Android Trojan Seeks to Avoid Notice

One warning sign that the Android app you’re installing might be a Trojan is that it demands far more permissions than would be required to perform its stated task. That flashlight app that wants to access your contacts list is a prime example. But not every Android Trojan has the same gluttonous appetite for permissions. Our friends atMalwarebytes have identified an interesting case, a Trojan that minimizes its permissions footprint in order to escape notice.

They’ve given this Trojan the bland name Trojan.Downloader.Agent.gp. I was hoping for something zingier, like Caffeine.Penguin.XL5, but given this Trojan’s aim to fly below the radar, an unassuming name makes sense. I’ll just call it Agent GP, for short.

Show Me the Money

Malware writers want to make money, and there are plenty of ways malicious software can pull in cash. Some resort to high-risk, high-reward behaviors like stealing bank passwords or sending premium-rate SMS messages. Mild-mannered Agent GP just pushes traffic to certain advertising URLs. According to Malwarebytes’s researchers, the ads served up by this Trojan are typically “those that offer free items or service quotes and request personal data from the victim, like email, phone and address.”

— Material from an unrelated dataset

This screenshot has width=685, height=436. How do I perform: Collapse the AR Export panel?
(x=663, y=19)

Trojanized versions of legitimate apps from the Google Play store serve to spread this ad-spewing program. It uses the original app’s package name and digital certificate name, in hopes of looking legitimate to both users and researchers. Only by checking the file hash, an identifier that’s unique to any given file, would researchers notice the substitution. Of course, disassembling the trojanized app would reveal the malicious code.

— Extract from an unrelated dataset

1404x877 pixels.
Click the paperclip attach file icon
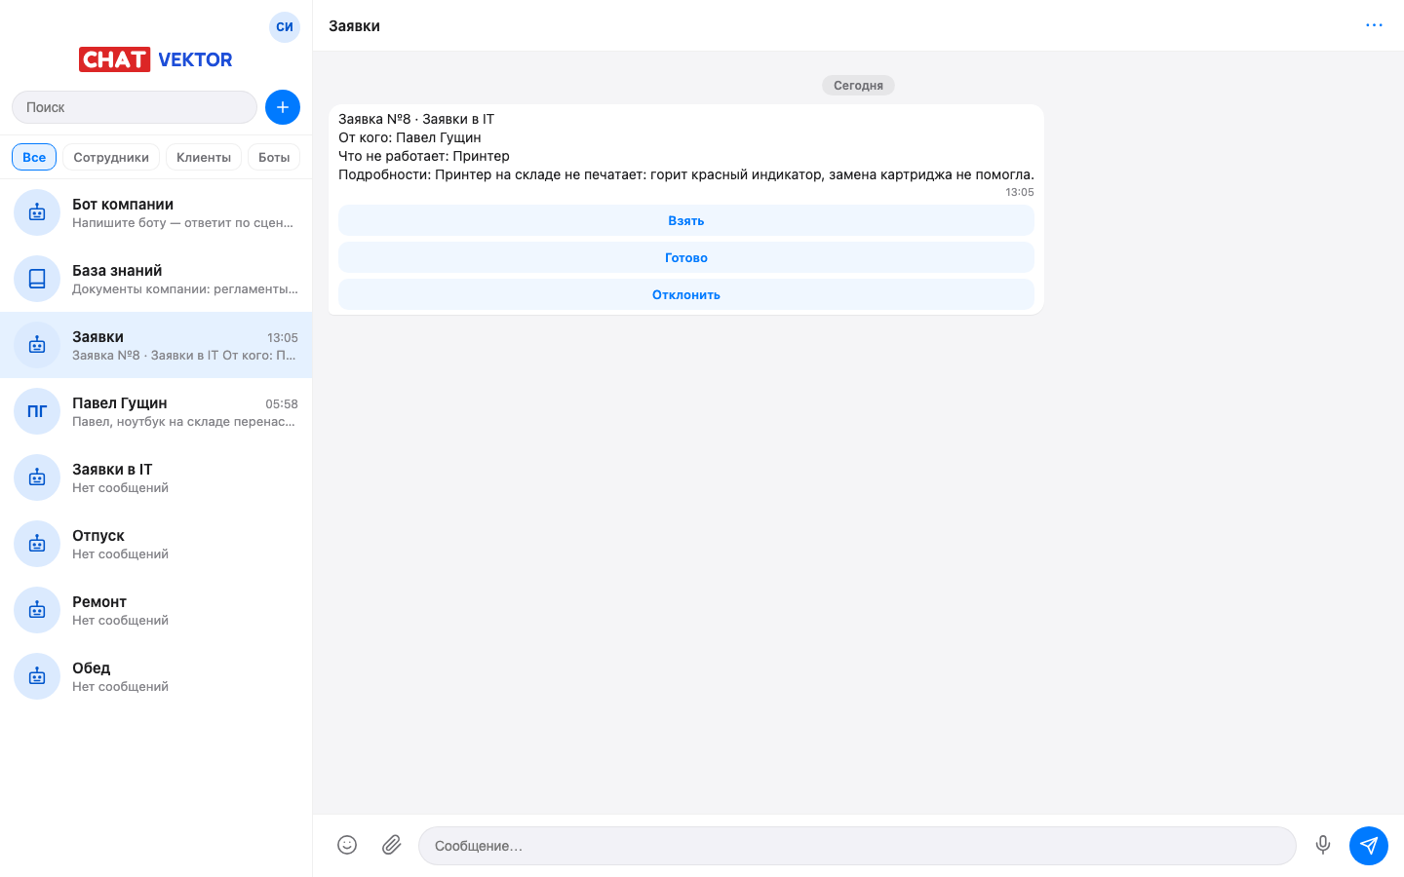tap(391, 845)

Don’t Stray from Google Play
As you might guess, apps infested by Agent GP won’t get past Google’s malware detectors. You won’t find them in the Google Play store. The researchers only found them distributed via third party app stores or through file sharing systems. If you stick with Google Play, you’ll avoid the vast majority of Android malware.

It is true, though, that the occasional threat makes it into Google Play, if only for a while. To be doubly sure of protection, you should install malware protection on your Android device. Bitdefender Mobile Security and Antivirus and avast! Mobile Security & Antivirus are our Editors’ Choice products for Android security. The avast! product is free, as is Malwarebytes Anti-Malware, so cost is no concern. If your Android is unprotected, now’s the time to install a security product.